Societal Detritus re-imagined by Paul Mancrief
The Poplar Union Gallery
Tuesday 30 October – Sunday 3 February 2019
Open Night Friday 2 November 5pm-7.30pm
The images I create comes from my passion and conscience connectedness with materials and their use.
Used materials and used disowned items inform my response to the application of both representation and abstraction within my work, rather than existing separately. Also, I feel the two are linked and come together through the choice of techniques I use and how I render my images.
Recycling and re-use is second nature to me and I am only too eager to spread the re-use and recycling message and its fundamental importance upon today’s modern world.
My images for public consumption are created using a fully manual medium format roll film camera set on a tripod. I use equipment such as this to allow a considered and flexible approach to my work. The images depict items that consumers have discarded into the recycling waste stream via their household ‘green’ bin or box, these items are collected and taken to the local material recycling facility where they are sorted and bailed ready to be shipped and made into new items ready for further consumption.

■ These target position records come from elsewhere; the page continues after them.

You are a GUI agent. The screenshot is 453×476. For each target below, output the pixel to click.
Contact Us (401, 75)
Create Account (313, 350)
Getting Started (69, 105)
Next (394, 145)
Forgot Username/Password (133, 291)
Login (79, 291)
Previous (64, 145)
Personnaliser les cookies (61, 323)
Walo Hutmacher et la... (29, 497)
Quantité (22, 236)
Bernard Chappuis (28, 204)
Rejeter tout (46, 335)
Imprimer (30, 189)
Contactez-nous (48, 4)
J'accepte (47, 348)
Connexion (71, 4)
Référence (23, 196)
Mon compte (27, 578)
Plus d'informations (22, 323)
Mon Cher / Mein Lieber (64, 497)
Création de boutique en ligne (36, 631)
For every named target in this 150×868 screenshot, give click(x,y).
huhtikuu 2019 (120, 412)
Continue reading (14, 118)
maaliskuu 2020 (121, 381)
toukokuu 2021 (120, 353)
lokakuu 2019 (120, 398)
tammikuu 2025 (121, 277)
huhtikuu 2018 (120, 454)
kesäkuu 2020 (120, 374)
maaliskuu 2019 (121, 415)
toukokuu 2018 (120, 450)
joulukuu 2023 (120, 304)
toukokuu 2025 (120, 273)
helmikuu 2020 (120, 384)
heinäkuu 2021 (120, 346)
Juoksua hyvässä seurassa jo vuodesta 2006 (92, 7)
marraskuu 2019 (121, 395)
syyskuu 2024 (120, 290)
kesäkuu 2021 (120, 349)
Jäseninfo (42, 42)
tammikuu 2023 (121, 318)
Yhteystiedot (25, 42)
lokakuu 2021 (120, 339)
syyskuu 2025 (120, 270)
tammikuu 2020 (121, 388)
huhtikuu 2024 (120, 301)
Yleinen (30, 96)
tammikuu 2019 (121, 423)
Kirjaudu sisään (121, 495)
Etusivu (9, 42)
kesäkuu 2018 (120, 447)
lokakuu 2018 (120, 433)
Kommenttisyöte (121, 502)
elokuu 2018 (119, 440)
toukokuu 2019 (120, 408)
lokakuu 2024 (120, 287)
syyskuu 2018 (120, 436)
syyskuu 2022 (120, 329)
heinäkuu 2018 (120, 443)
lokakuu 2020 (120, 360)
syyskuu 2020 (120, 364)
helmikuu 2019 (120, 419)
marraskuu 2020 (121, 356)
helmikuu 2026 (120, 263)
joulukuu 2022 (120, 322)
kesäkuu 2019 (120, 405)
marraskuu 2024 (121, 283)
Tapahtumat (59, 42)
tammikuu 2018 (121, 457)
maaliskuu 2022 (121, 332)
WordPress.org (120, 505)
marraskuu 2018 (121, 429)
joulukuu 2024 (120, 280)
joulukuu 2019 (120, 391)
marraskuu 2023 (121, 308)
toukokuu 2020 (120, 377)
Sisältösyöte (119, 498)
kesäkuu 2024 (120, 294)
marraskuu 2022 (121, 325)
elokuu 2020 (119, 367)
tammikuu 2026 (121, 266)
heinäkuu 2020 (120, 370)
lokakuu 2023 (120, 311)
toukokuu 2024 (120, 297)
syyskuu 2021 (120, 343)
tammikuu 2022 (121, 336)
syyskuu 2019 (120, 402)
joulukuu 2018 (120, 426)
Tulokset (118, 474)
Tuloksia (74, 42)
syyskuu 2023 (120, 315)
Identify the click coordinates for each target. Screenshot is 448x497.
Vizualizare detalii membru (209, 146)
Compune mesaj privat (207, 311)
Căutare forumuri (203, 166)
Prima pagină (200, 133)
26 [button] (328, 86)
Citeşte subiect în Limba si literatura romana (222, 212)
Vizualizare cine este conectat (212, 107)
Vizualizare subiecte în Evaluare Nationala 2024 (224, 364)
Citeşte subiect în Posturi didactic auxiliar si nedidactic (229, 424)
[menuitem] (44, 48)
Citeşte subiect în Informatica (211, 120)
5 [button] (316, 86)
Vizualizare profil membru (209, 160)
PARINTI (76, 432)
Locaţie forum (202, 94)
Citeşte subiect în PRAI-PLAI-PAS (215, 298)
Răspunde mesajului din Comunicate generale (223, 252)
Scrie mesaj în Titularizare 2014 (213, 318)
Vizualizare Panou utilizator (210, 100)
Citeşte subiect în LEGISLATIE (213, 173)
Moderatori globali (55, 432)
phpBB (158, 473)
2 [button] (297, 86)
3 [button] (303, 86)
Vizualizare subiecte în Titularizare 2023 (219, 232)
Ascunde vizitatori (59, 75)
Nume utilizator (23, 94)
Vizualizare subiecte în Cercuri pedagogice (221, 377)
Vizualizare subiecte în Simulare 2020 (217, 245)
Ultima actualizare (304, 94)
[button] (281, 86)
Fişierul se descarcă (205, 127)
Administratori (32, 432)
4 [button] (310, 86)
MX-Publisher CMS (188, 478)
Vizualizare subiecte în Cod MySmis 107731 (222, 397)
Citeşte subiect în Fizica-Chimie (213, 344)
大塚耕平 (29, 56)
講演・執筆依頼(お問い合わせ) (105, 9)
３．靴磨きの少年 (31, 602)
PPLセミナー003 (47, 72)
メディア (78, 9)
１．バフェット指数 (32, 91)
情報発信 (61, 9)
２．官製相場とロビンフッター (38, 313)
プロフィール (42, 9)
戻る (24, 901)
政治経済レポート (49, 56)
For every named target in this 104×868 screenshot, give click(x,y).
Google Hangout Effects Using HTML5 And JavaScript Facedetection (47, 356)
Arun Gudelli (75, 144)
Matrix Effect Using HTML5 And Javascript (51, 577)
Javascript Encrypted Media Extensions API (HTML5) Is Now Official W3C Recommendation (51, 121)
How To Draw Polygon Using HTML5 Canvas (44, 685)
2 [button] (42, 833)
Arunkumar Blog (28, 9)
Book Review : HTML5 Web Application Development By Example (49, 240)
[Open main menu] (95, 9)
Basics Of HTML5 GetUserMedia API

Philosopher Vilem Flusser’s assertion is that we live in a society of recycling. By this, he means that our lives are punctuated by objects, feelings and ideas that are endlessly retrieved and re-used. He thus aligns commercial waste recycling with psychoanalysis, both activities that aim to rebuild by sifting through and reinstating discarded and forgotten material. (Time and Narrative, Installation in the New Millennium, P133).